Up to now, we've been dealing with boomerangs of type Boomerang. For these we've used the parseFromStr and printToStr functions. However, you'll note that the type of btitle2 is now effectively Boomerang<string>. This means that it now exposes an IChannel<string> or string channel. This enables us to read the title that was parsed and write the title to be printed. We do this using the parser and stringPrinter functions like so:

1: 
2: 
3: 
4: 
5: 
let parseTitle2 = StringInputChannel >> parser btitle2
parseTitle2 "Ms" // -> "Ms"

let printTitle2 = stringPrinter btitle2
printTitle2 "Ms" // -> "Ms"

Ok, so now we have a couple functions: parseTitle2 that takes a string and parses it into a title, returning the resulting string, and printTitle2 that takes a title string and prints it.
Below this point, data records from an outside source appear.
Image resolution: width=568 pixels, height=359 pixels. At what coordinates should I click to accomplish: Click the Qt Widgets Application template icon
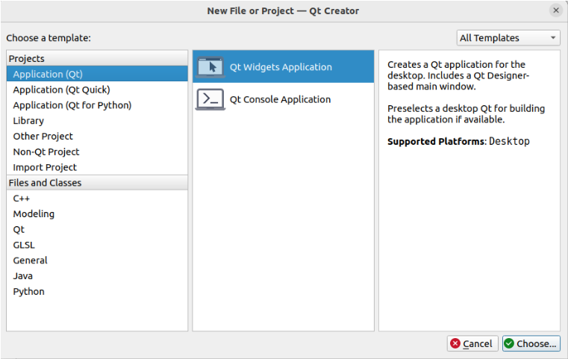[x=210, y=67]
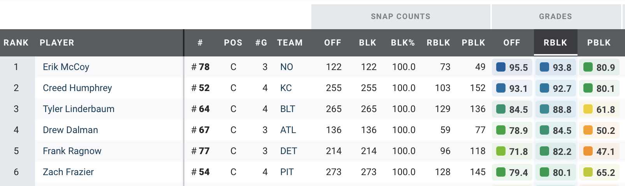Click the blue 95.5 grade swatch
The width and height of the screenshot is (625, 186).
point(501,67)
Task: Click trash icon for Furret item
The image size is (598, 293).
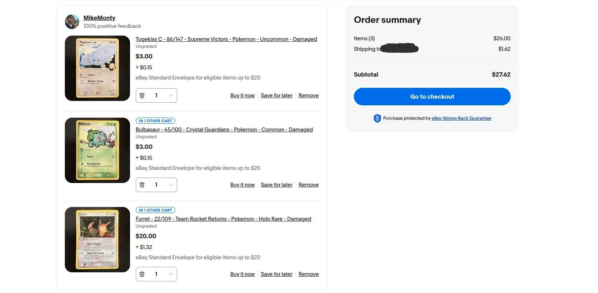Action: (x=142, y=274)
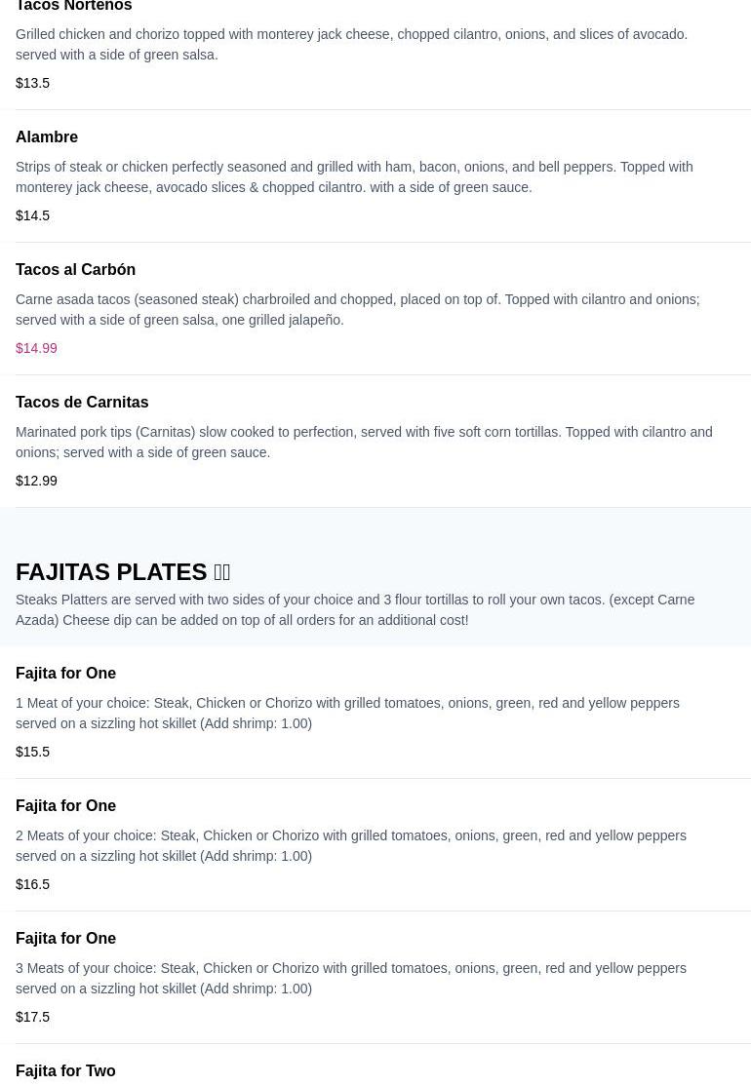Choose the $15.5 Fajita for One
The image size is (751, 1086).
coord(32,752)
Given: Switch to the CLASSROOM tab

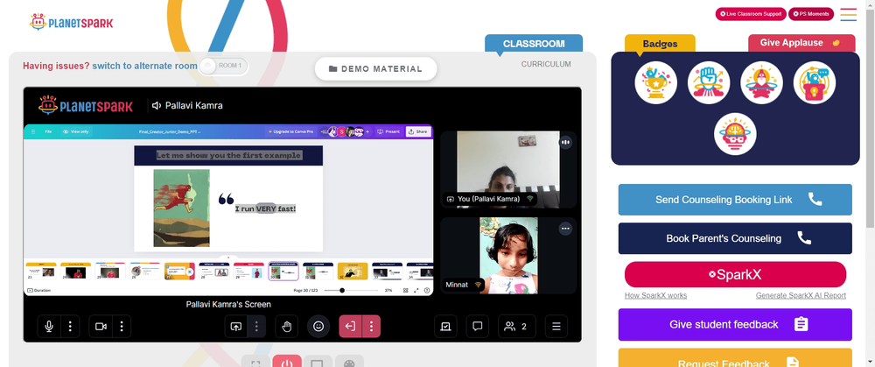Looking at the screenshot, I should (534, 44).
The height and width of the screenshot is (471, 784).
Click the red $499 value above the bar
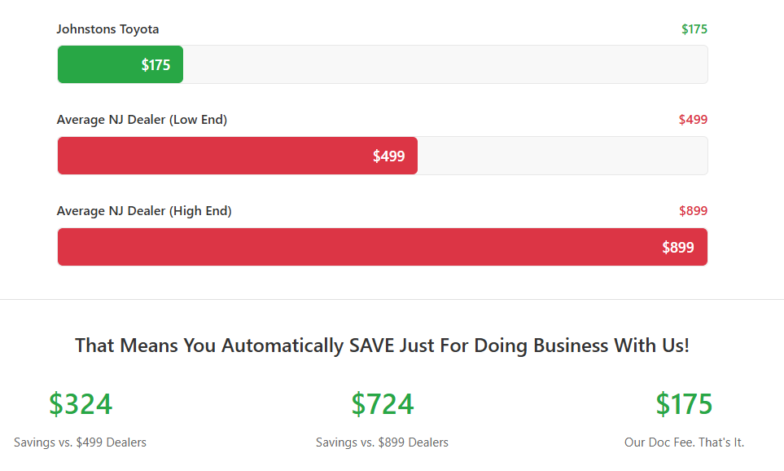tap(693, 120)
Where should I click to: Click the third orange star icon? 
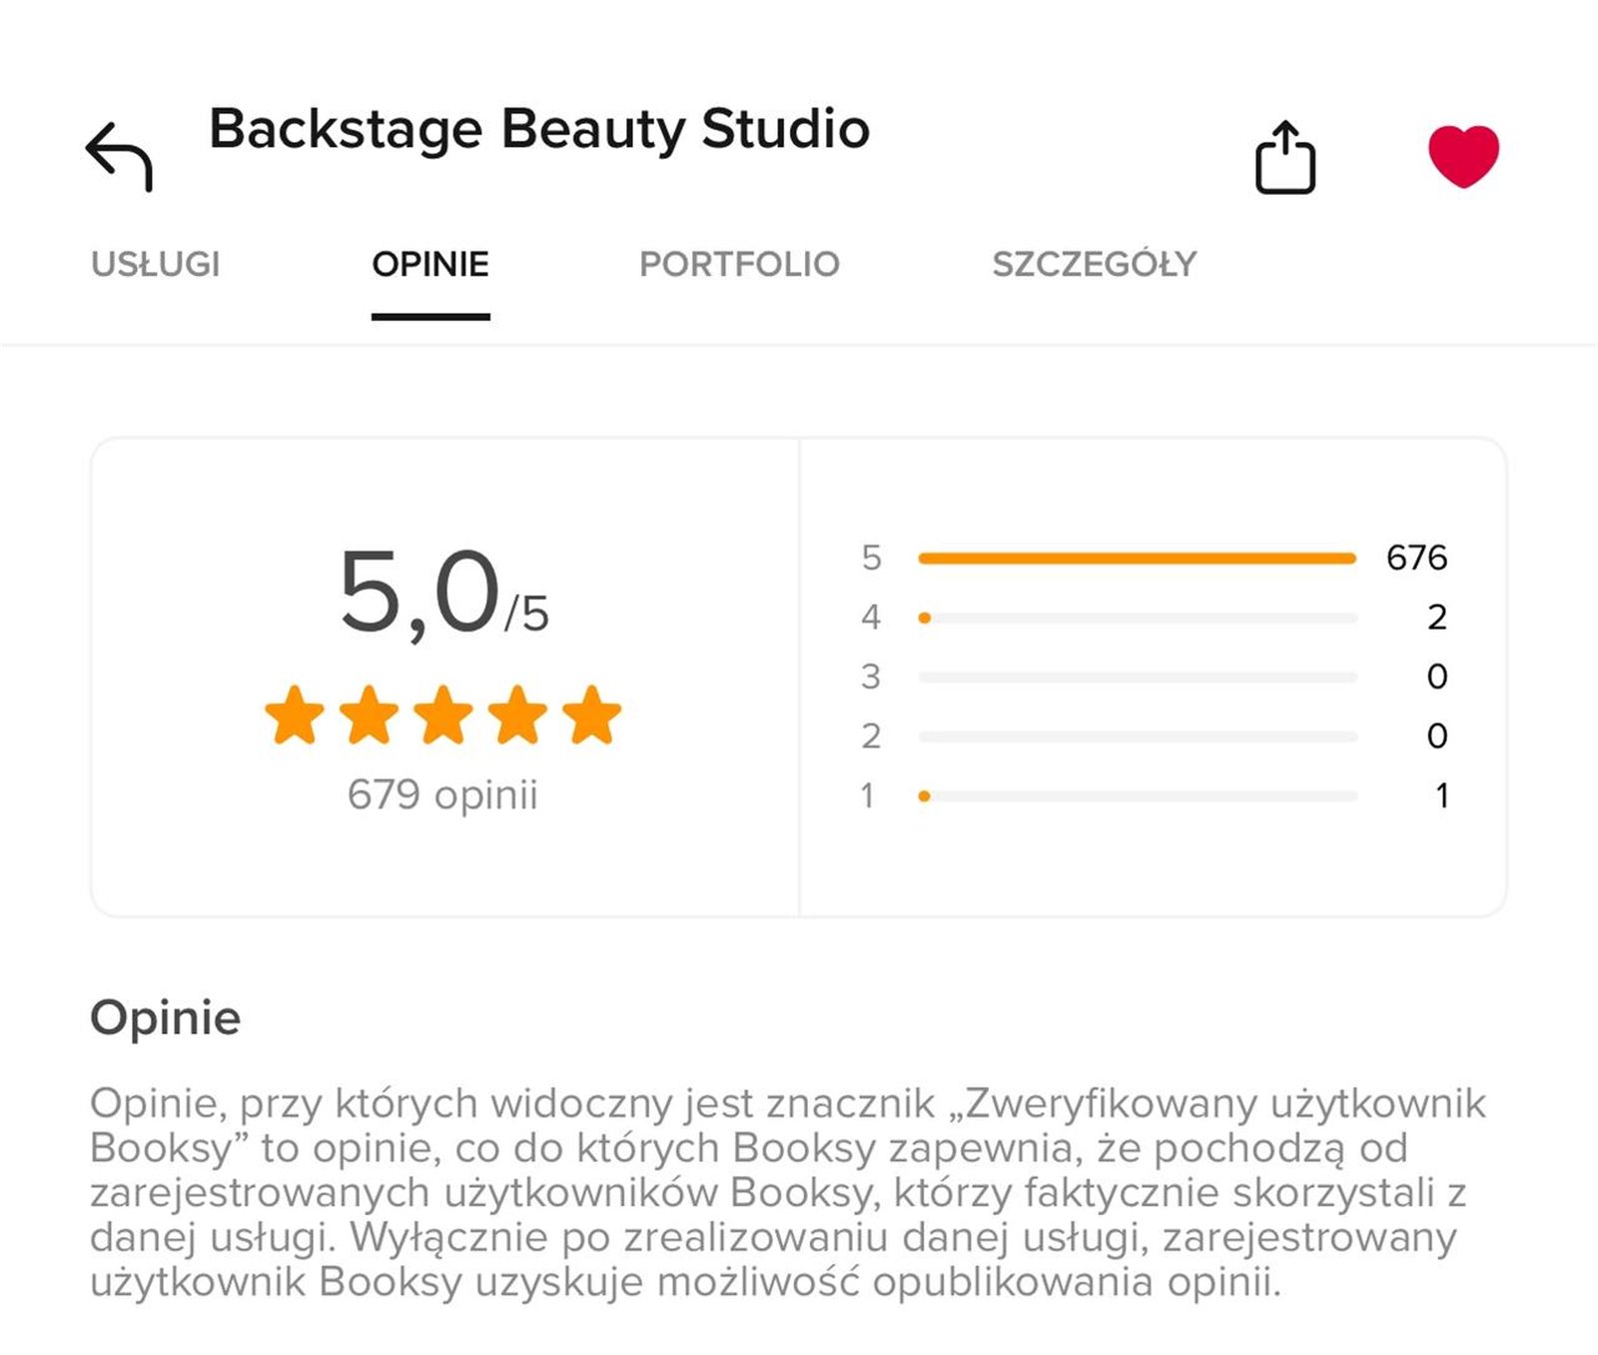[443, 715]

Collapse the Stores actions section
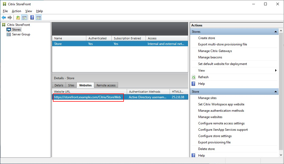[x=275, y=31]
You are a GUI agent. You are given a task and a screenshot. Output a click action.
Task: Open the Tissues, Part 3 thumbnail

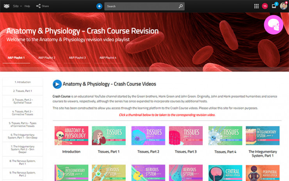pos(186,136)
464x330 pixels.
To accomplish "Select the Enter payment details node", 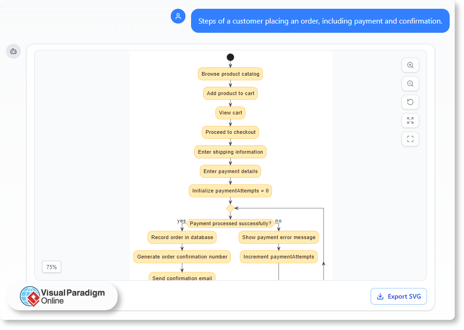I will coord(230,171).
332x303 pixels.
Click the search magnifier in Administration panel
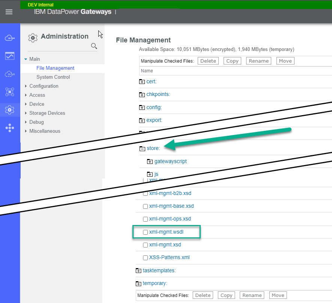94,46
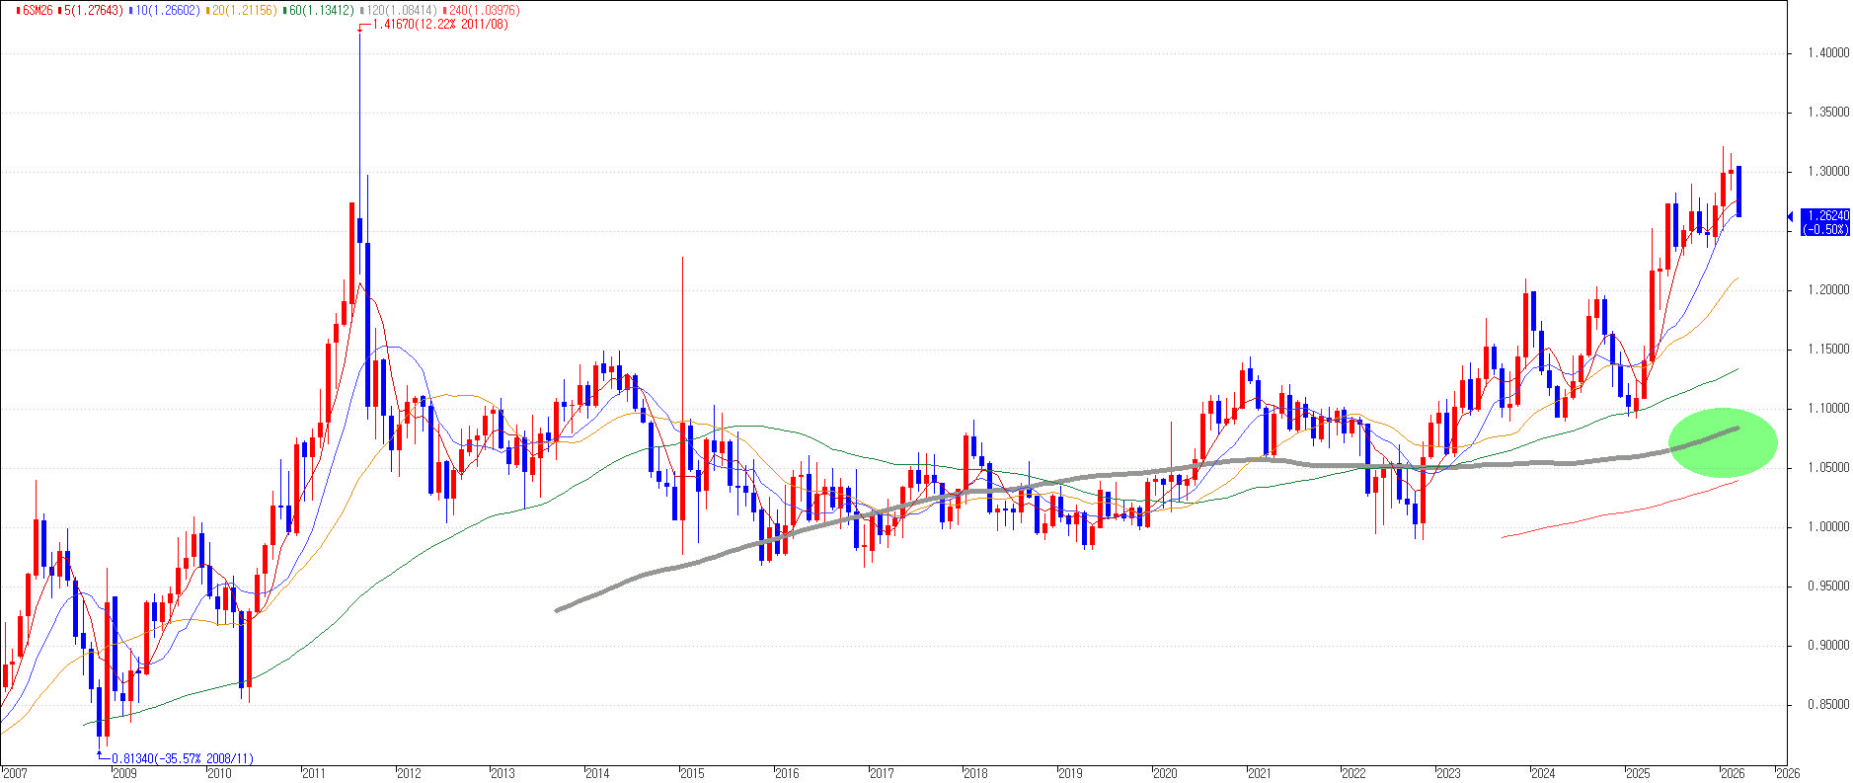Select 2020 on the time axis
The width and height of the screenshot is (1853, 783).
coord(1165,773)
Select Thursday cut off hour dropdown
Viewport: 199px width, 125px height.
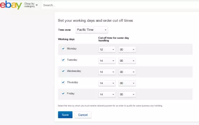107,83
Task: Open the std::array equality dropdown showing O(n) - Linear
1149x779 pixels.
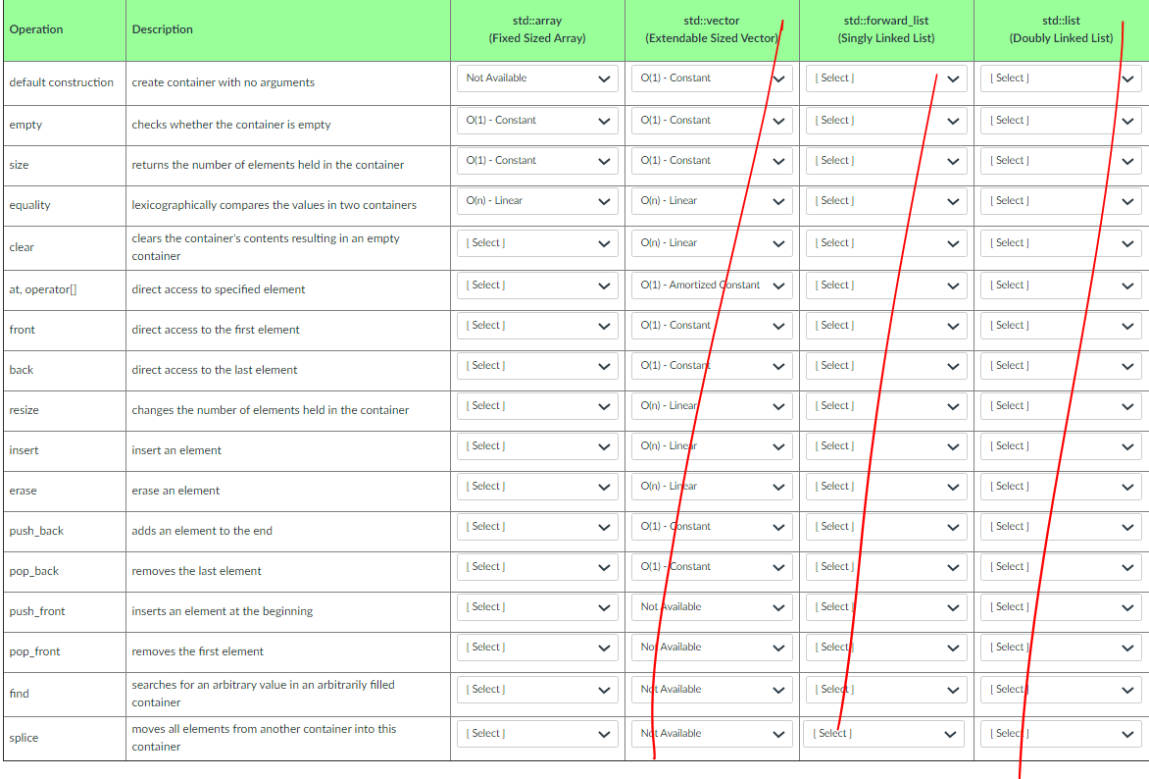Action: [x=536, y=200]
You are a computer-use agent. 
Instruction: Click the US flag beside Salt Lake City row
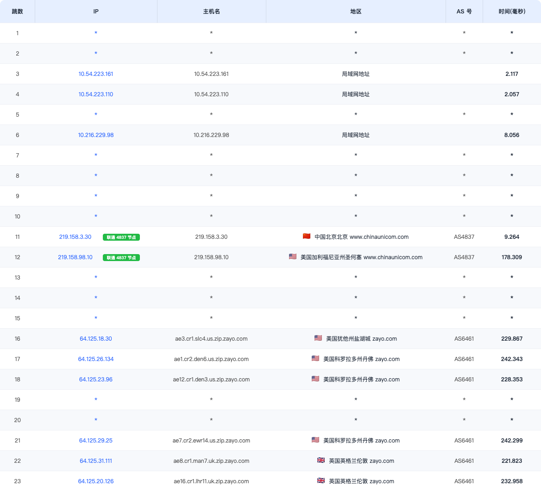pyautogui.click(x=318, y=338)
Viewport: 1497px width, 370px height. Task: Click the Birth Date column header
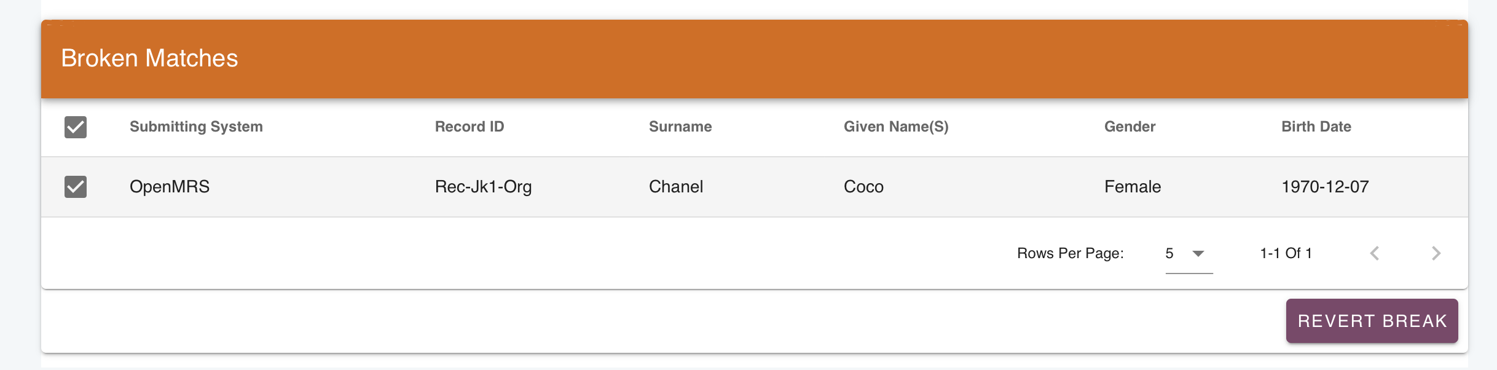click(1316, 127)
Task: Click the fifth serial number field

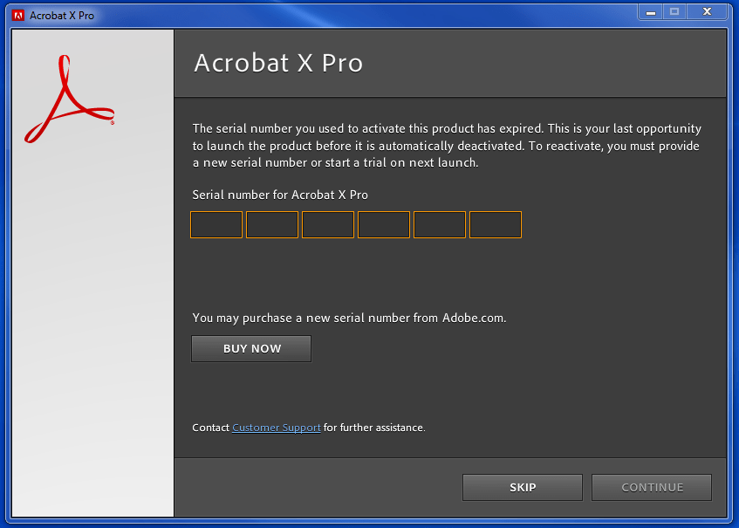Action: pos(439,224)
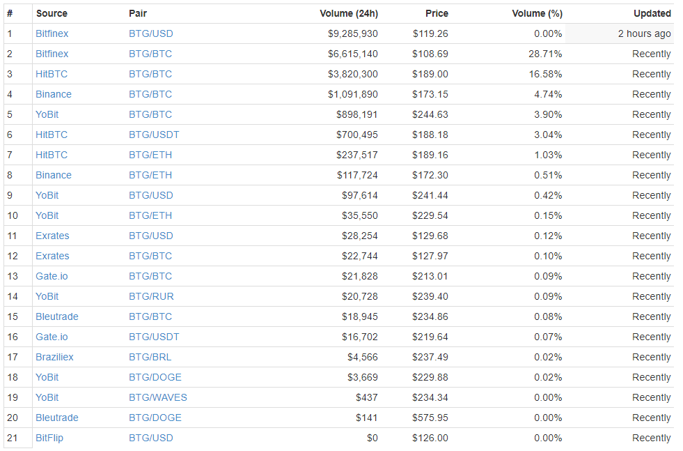Select the Source column header

pyautogui.click(x=52, y=13)
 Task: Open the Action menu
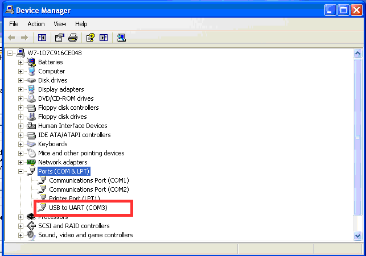coord(36,24)
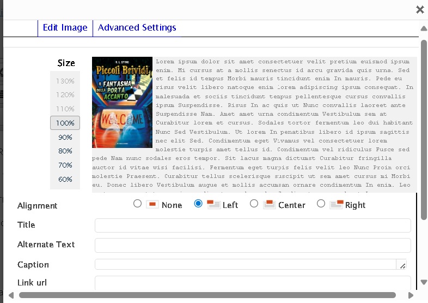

This is actually pretty useless. Instead of dealing with the title as a string, it would be much more useful to deal with our Title discriminated union. We can do that by using the >>% operator to yield a union case if the blit boomerang matches, like so:

 1: 
 2: 
 3: 
 4: 
 5: 
 6: 
 7: 
 8: 
 9: 
10: 
let btitle3 =
    (blit %"Mr" >>% Mr) <.>
    (blit %"Ms" >>% Ms) <.>
    (blit %"Dr" >>% Dr)

let parseTitle3 = StringInputChannel >> parser btitle3
parseTitle3 "Ms" // -> Ms

let printTitle3 = stringPrinter btitle3
printTitle3 Ms // -> "Ms"

Note that we removed the <?? operator because we no longer care about the string value-- the >>% operator only cares about the success or failure of the preceeding boomerang.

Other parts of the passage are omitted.